WHAT IS EXPECTED:
Restate the whole listing exactly.

Start of RECORDS PROVIDED

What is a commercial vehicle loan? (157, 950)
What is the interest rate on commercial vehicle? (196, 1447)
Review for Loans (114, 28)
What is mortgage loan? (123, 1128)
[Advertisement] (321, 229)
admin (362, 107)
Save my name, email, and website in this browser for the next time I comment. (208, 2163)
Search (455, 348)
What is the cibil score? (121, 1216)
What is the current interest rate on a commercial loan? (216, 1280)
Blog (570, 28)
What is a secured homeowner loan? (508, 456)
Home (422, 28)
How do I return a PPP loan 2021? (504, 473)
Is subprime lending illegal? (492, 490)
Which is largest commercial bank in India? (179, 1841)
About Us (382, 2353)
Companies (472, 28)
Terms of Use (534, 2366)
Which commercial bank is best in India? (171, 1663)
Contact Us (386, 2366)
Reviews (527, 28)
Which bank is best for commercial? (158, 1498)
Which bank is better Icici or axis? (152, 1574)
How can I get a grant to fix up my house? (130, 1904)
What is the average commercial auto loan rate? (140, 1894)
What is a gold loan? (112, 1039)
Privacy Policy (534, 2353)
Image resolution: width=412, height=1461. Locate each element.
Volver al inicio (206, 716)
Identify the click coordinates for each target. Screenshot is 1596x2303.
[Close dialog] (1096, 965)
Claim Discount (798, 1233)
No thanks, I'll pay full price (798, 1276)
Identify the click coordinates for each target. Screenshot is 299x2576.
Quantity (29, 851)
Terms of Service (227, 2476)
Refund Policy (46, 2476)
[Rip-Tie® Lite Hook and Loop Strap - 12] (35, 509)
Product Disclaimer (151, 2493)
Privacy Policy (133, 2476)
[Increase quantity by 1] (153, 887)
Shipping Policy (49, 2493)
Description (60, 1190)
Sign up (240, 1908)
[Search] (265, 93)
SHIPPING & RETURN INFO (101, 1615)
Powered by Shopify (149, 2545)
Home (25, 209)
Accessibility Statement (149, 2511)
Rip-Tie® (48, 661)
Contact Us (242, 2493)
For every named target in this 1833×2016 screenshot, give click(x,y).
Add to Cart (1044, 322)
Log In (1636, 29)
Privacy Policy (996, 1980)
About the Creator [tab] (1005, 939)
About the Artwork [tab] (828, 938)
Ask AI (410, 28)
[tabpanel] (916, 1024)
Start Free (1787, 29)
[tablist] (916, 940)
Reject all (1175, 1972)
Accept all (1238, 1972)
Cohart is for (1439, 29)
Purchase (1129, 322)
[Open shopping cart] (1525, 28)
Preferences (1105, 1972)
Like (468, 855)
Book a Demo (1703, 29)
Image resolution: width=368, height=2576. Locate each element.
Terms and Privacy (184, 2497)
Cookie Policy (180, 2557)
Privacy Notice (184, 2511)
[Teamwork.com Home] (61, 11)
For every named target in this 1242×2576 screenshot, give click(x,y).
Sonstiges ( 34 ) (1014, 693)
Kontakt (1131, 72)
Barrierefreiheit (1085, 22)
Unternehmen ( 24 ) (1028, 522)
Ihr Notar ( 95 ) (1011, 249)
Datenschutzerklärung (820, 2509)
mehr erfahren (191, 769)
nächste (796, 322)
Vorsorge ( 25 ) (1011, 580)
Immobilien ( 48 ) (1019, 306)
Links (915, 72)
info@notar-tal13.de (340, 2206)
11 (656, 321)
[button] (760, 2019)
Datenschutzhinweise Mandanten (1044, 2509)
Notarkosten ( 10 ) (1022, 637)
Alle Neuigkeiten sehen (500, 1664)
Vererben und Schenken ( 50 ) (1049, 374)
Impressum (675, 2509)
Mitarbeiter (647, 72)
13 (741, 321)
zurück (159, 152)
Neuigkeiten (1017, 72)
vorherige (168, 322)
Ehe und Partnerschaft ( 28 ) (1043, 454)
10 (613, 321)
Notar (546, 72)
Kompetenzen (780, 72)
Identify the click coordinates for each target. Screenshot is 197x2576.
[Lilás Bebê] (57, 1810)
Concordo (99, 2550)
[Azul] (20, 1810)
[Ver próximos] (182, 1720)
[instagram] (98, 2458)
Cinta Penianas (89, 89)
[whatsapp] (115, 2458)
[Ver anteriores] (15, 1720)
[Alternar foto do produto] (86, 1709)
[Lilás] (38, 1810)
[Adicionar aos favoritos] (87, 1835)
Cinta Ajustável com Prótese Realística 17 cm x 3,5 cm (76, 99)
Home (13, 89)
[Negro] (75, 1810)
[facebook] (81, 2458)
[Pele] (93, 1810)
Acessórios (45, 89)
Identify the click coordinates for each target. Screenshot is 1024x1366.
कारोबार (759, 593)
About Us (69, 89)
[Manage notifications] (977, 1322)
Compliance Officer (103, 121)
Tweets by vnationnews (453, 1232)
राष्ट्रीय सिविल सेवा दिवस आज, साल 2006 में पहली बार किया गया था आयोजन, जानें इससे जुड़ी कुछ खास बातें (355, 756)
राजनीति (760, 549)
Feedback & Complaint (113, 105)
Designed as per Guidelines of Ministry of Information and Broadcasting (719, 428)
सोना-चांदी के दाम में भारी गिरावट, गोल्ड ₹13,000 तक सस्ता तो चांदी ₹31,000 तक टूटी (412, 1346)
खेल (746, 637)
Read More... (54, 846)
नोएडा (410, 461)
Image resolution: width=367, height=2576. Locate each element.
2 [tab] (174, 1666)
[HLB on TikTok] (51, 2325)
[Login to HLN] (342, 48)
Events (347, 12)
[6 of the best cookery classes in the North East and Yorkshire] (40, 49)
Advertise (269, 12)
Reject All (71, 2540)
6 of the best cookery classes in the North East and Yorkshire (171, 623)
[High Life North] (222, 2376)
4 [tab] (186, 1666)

End of RECORDS PROVIDED

EXERCISE RESULT:
What is a commercial vehicle loan? (157, 950)
What is the interest rate on commercial vehicle? (196, 1447)
Review for Loans (114, 28)
What is mortgage loan? (123, 1128)
[Advertisement] (321, 229)
admin (362, 107)
Save my name, email, and website in this browser for the next time I comment. (208, 2163)
Search (455, 348)
What is the cibil score? (121, 1216)
What is the current interest rate on a commercial loan? (216, 1280)
Blog (570, 28)
What is a secured homeowner loan? (508, 456)
Home (422, 28)
How do I return a PPP loan 2021? (504, 473)
Is subprime lending illegal? (492, 490)
Which is largest commercial bank in India? (179, 1841)
About Us (382, 2353)
Companies (472, 28)
Terms of Use (534, 2366)
Which commercial bank is best in India? (171, 1663)
Contact Us (386, 2366)
Reviews (527, 28)
Which bank is best for commercial? (158, 1498)
Which bank is better Icici or axis? (152, 1574)
How can I get a grant to fix up my house? (130, 1904)
What is the average commercial auto loan rate? (140, 1894)
What is a gold loan? (112, 1039)
Privacy Policy (534, 2353)
Image resolution: width=412, height=1461. Locate each element.
Volver al inicio (206, 716)
Identify the click coordinates for each target. Screenshot is 1596x2303.
[Close dialog] (1096, 965)
Claim Discount (798, 1233)
No thanks, I'll pay full price (798, 1276)
Identify the click coordinates for each target. Screenshot is 299x2576.
Quantity (29, 851)
Terms of Service (227, 2476)
Refund Policy (46, 2476)
[Rip-Tie® Lite Hook and Loop Strap - 12] (35, 509)
Product Disclaimer (151, 2493)
Privacy Policy (133, 2476)
[Increase quantity by 1] (153, 887)
Shipping Policy (49, 2493)
Description (60, 1190)
Sign up (240, 1908)
[Search] (265, 93)
SHIPPING & RETURN INFO (101, 1615)
Powered by Shopify (149, 2545)
Home (25, 209)
Accessibility Statement (149, 2511)
Rip-Tie® (48, 661)
Contact Us (242, 2493)
For every named target in this 1833×2016 screenshot, give click(x,y).
Add to Cart (1044, 322)
Log In (1636, 29)
Privacy Policy (996, 1980)
About the Creator [tab] (1005, 939)
About the Artwork [tab] (828, 938)
Ask AI (410, 28)
[tabpanel] (916, 1024)
Start Free (1787, 29)
[tablist] (916, 940)
Reject all (1175, 1972)
Accept all (1238, 1972)
Cohart is for (1439, 29)
Purchase (1129, 322)
[Open shopping cart] (1525, 28)
Preferences (1105, 1972)
Like (468, 855)
Book a Demo (1703, 29)
Image resolution: width=368, height=2576. Locate each element.
Terms and Privacy (184, 2497)
Cookie Policy (180, 2557)
Privacy Notice (184, 2511)
[Teamwork.com Home] (61, 11)
For every named target in this 1242×2576 screenshot, give click(x,y).
Sonstiges ( 34 ) (1014, 693)
Kontakt (1131, 72)
Barrierefreiheit (1085, 22)
Unternehmen ( 24 ) (1028, 522)
Ihr Notar ( 95 ) (1011, 249)
Datenschutzerklärung (820, 2509)
mehr erfahren (191, 769)
nächste (796, 322)
Vorsorge ( 25 ) (1011, 580)
Immobilien ( 48 ) (1019, 306)
Links (915, 72)
info@notar-tal13.de (340, 2206)
11 (656, 321)
[button] (760, 2019)
Datenschutzhinweise Mandanten (1044, 2509)
Notarkosten ( 10 ) (1022, 637)
Alle Neuigkeiten sehen (500, 1664)
Vererben und Schenken ( 50 ) (1049, 374)
Impressum (675, 2509)
Mitarbeiter (647, 72)
13 (741, 321)
zurück (159, 152)
Neuigkeiten (1017, 72)
vorherige (168, 322)
Ehe und Partnerschaft ( 28 ) (1043, 454)
10 (613, 321)
Notar (546, 72)
Kompetenzen (780, 72)
Identify the click coordinates for each target. Screenshot is 197x2576.
[Lilás Bebê] (57, 1810)
Concordo (99, 2550)
[Azul] (20, 1810)
[Ver próximos] (182, 1720)
[instagram] (98, 2458)
Cinta Penianas (89, 89)
[whatsapp] (115, 2458)
[Ver anteriores] (15, 1720)
[Alternar foto do produto] (86, 1709)
[Lilás] (38, 1810)
[Adicionar aos favoritos] (87, 1835)
Cinta Ajustável com Prótese Realística 17 cm x 3,5 cm (76, 99)
Home (13, 89)
[Negro] (75, 1810)
[facebook] (81, 2458)
[Pele] (93, 1810)
Acessórios (45, 89)
Identify the click coordinates for each target. Screenshot is 1024x1366.
कारोबार (759, 593)
About Us (69, 89)
[Manage notifications] (977, 1322)
Compliance Officer (103, 121)
Tweets by vnationnews (453, 1232)
राष्ट्रीय सिविल सेवा दिवस आज, साल 2006 में पहली बार किया गया था आयोजन, जानें इससे जुड़ी कुछ खास बातें (355, 756)
राजनीति (760, 549)
Feedback & Complaint (113, 105)
Designed as per Guidelines of Ministry of Information and Broadcasting (719, 428)
सोना-चांदी के दाम में भारी गिरावट, गोल्ड ₹13,000 तक सस्ता तो चांदी ₹31,000 तक टूटी (412, 1346)
खेल (746, 637)
Read More... (54, 846)
नोएडा (410, 461)
Image resolution: width=367, height=2576. Locate each element.
2 [tab] (174, 1666)
[HLB on TikTok] (51, 2325)
[Login to HLN] (342, 48)
Events (347, 12)
[6 of the best cookery classes in the North East and Yorkshire] (40, 49)
Advertise (269, 12)
Reject All (71, 2540)
6 of the best cookery classes in the North East and Yorkshire (171, 623)
[High Life North] (222, 2376)
4 [tab] (186, 1666)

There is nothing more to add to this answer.